Die zehn Bungalows wurden mit Fördergeld gebaut. „Wir würden gern in Tottleben weitermachen“, sagt Baumgarten. Die Stiftung hat dort zwei Bauplätze. „Wenn wir uns bei der Bank Geld borgen müssen, müssen wir Mieten aufrufen, die keiner zahlen will und kann“, so der Stiftungschef. Deshalb sieht er die Politik in der Pflicht. Denn der Grundsatz der Bundesregierung sei „ambulant vor stationär“, damit Pflegebedürftige langfristig in ihrem gewohnten Umfeld versorgt werden können. „Wohnraum, der nicht barrierefrei ist, erschwert die Pflege und barrierefreien Wohnraum gibt es noch zu wenig“, sieht Baumgarten Nachbesserungsbedarf.
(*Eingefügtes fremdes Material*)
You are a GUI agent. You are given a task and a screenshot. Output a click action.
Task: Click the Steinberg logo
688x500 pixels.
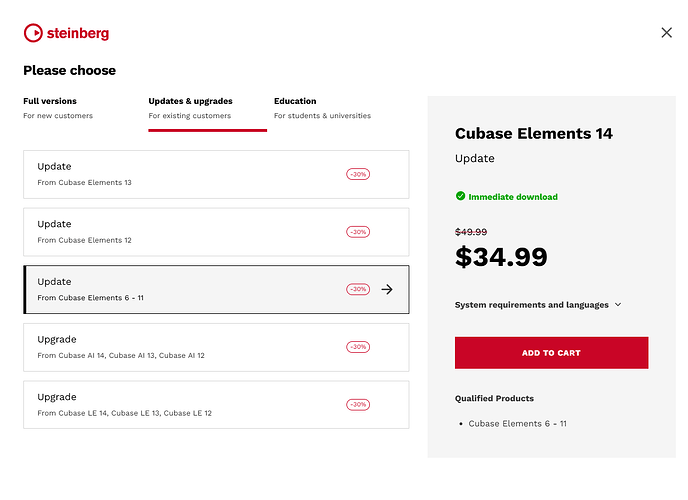click(66, 33)
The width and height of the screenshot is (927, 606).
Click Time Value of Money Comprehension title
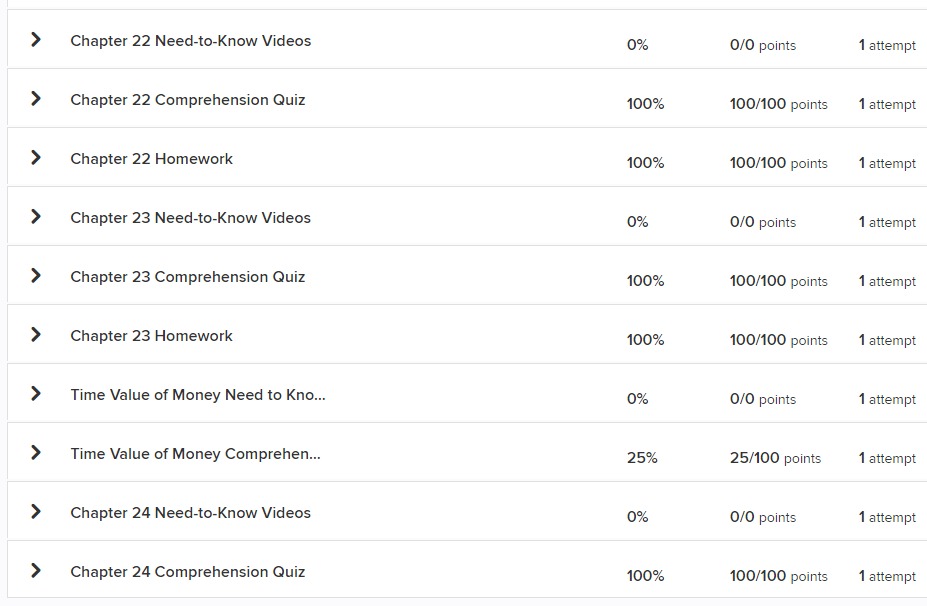(195, 454)
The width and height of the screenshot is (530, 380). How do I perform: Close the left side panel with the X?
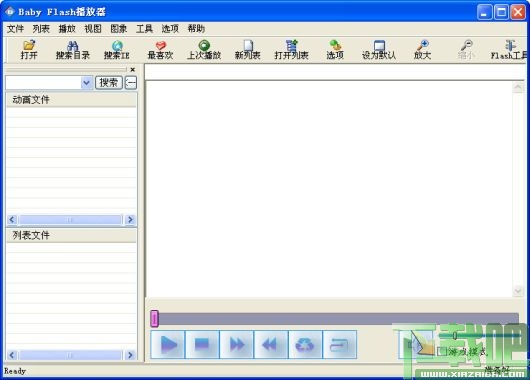tap(132, 70)
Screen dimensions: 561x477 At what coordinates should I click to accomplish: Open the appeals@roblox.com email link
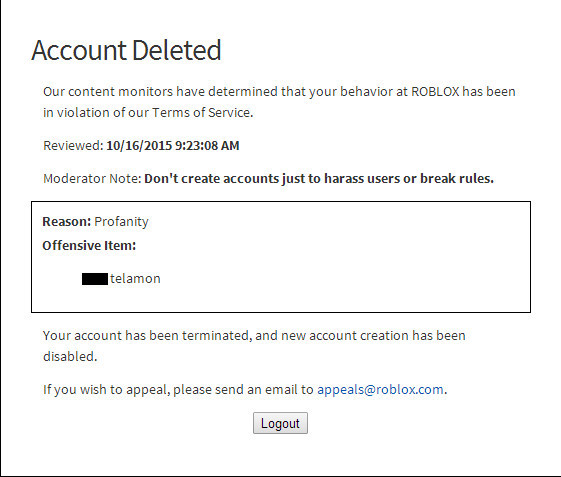(380, 389)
Da seien etwa auch Töpfe des Sozialministeriums gefragt. „Für die Städte sind Gelder für den sozialen Wohnungsbau da, für das Land nicht“, verweist er auf die Schieflage.

Mit Landengel, Agathe und Gesundheitskiosken weitergeführt

Die Schieflage zwischen Stadt und Land kompensieren sollen auch die weiteren Projekte der Stiftung, welche dem Bungalowbau gefolgt sind. Die Landengel, die Senioren zum Einkaufen sowie zu Arzt- und anderen Terminen fahren. Die Dorfkümmerinnen, die inzwischen im Agathe-Programm aufgegangen und neben den sechs Seltenrain-Orten, vier Gemeinden in der Landgemeinde Nottertal-Heilinger Höhen sowie in den drei Horn-Orten Mittel-, Horn- und Haussömmern tätig sind. Sie lotsen Senioren durch den Dschungel der Gesundheitsversorgung, haben ähnlich wie die Gemeindeschwestern zu DDR-Zeiten auch einen Blick für Probleme, beraten und vermitteln.

Aktuell entstehen in Kirchheilingen und Urleben die ersten zwei von zunächst vier geplanten Gesundheitskiosken, wo die Agathe-Beraterinnen künftig ihr Domizil haben werden. Auch Ärzte sollen dort Sprechstunden anbieten. Perspektivisch soll sich zudem Telemedizin auf den Dörfern etabliert, wo Fachärzte per Videotelefon erreichbar sind.

„Wir wollen, dass der Geldfluss auf dem Land bleibt“, verweist Frank Baumgarten viele weitere Ideen, die es bereits gibt. Er sieht in Kirchheilingen täglich mindestens vier unterschiedliche Pflegedienste, welche die Menschen versorgen. Die anfangs angedachten Pflegeeinrichtungen in den Orten scheiterten am Geld. Laut Baumgarten wäre das aber mit kleinen Einheiten umsetzbar.